The MX610 Left-Hand Laser Cordless was first announced at CeBIT in 2006, but it’s taken me this long to actually get hold of one from Logitech. The left hand mouse is an exact mirror image of the right hand version of the MX610, which was first released in early 2006, which we actually never got to see, so aside from its leftyness it’s worthwhile looking at here.
The mouse is a pretty good looking device with a silver, grey, and black finish and most excitingly for the left handed user, has lots of sexy curves, something that we’ve previously been starved of when it comes to mouse action. There are seven buttons on its surface, which all fall neatly under the reach of index finger and thumb.
At its heart, the MX610 features a laser rather than a LED optical sensor, which was first introduced by Logitech on the MX1000. This means that the mouse doesn’t have the red light that optical mice have on the base but more significantly the laser is much more sensitive than LEDs making it potentially able to work on more surfaces than optical mice. I used it primarily on my mouse mat, but it seemed perfectly happy on the wooden grain of my desk. The mouse has a dpi of 800, which is fine but not as good as the 2,000dpi offered by some dedicated gaming mice.

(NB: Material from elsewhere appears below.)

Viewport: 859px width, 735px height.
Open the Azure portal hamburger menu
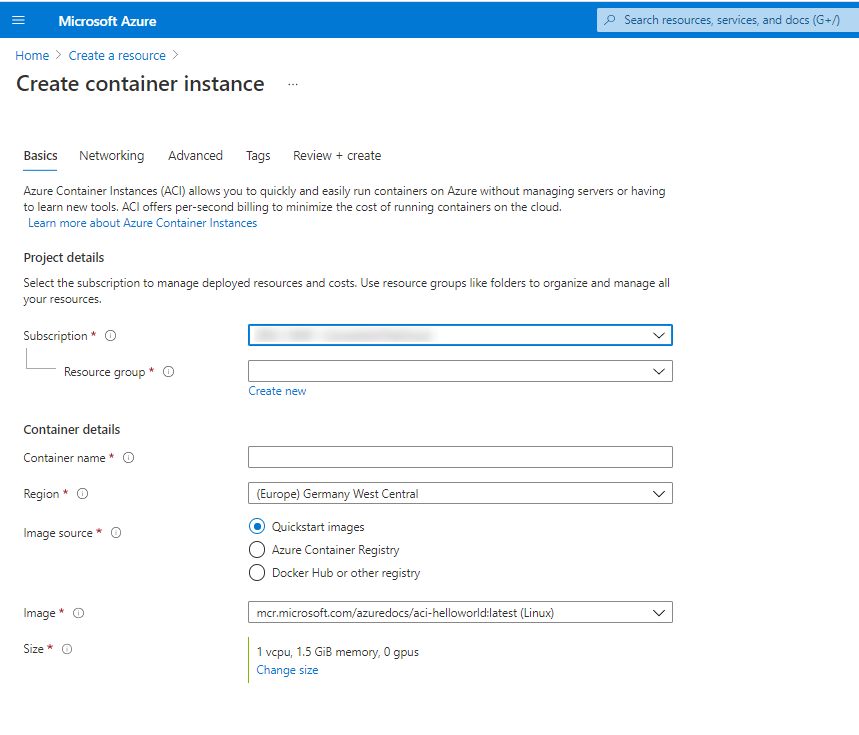(x=18, y=20)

The mouse communicates with the small dongle using the crowded 2.4GHz frequency and some users have complained that as a result the mouse is prone to communication issues. I plugged the dongle directly into the USB port on my monitor so there was very little distance and indeed line of site between the two, so it’s hardly surprising that I experienced no such issues. If your USB ports are only at the back of the PC and you do experience problems then a USB extender cable could be the answer. There isn’t one included in the box but there is a PS/2 to USB converter so you can use the mouse without taking up a USB port if you don’t have one free.